Wäre schön wenn du mir den ersten Ansatz bezüglich des Radis und des Platzangebots im Cosmos geben könntest oder auc handere. Danke


----------



## KingOfKingz (9. Dezember 2008)

*AW: Wakü Zusammenstellung core i7 920, 4870X2*

Hey, fuer mobo+graka+cpu wird ein 360er vllt ein bisschen knapp. 
Kann dir den Mora 2pro nur empfehlen


----------



## marduk (9. Dezember 2008)

*AW: Wakü Zusammenstellung core i7 920, 4870X2*

Hey, bin momentan auch au der Suche nach einer Wakü.

Soll bei mir auch den i7 920 kühlen, ggf. noch dazu meine 4870 und mein Mobo.

Könnt mir bitte mal was zusammenstellen? Sollte nicht ZUU teuer sein.

Danke!


----------



## blane.de (9. Dezember 2008)

*AW: Wakü Zusammenstellung core i7 920, 4870X2*

ja die Frage stellt sich mir auch @ marduk .

Kann man für den Mora 2pro auch ne extra Konstuktion bauen, wenn man den nicht an sein Gehäuse hauen will?


----------



## marduk (9. Dezember 2008)

*AW: Wakü Zusammenstellung core i7 920, 4870X2*



blane.de schrieb:


> ja die Frage stellt sich mir auch @ marduk .
> 
> Kann man für den Mora 2pro auch ne extra Konstuktion bauen, wenn man den nicht an sein Gehäuse hauen will?




Also ich hätte gern ein internes System, den Kühler auf dem Gehäuse oben würde ich auch noch akzeptieren.

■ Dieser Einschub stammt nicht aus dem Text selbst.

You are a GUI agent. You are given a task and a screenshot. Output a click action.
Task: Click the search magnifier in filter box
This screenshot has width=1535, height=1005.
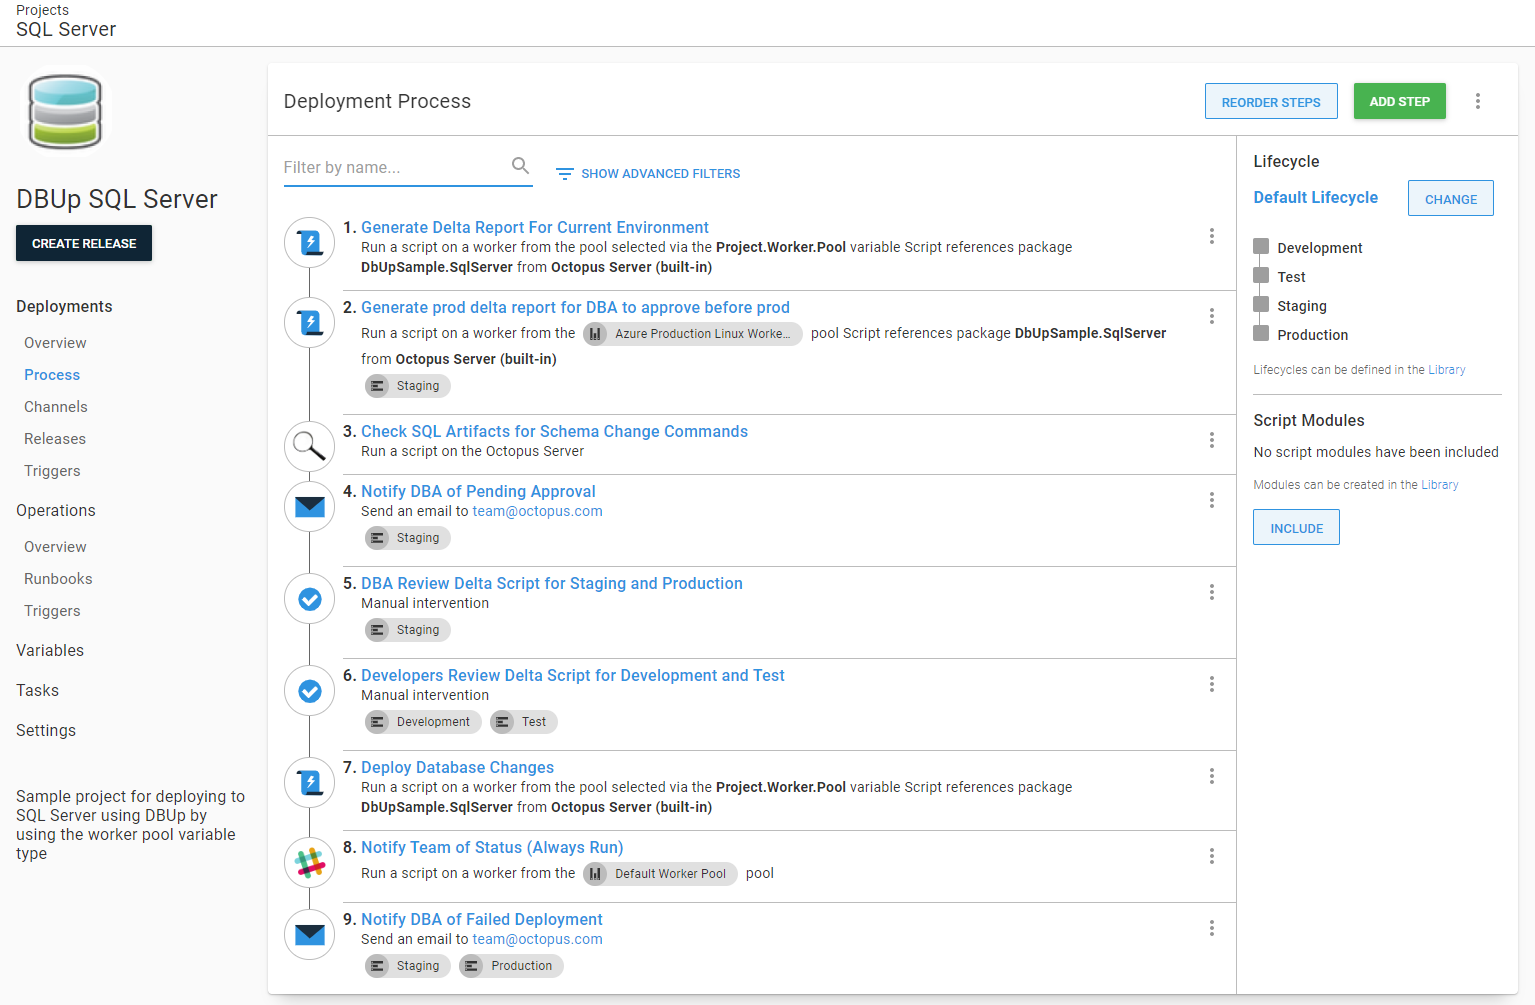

Bin mir mit dem Gehäuse auch noch nicht einig.


----------



## ruyven_macaran (9. Dezember 2008)

*AW: Wakü Zusammenstellung core i7 920, 4870X2*



blane.de schrieb:


> Mein Problem ist momentan das neue core i7 System. Wieviel Leistung brauch das etc. Also nen 360 Radi oder mehr?!?!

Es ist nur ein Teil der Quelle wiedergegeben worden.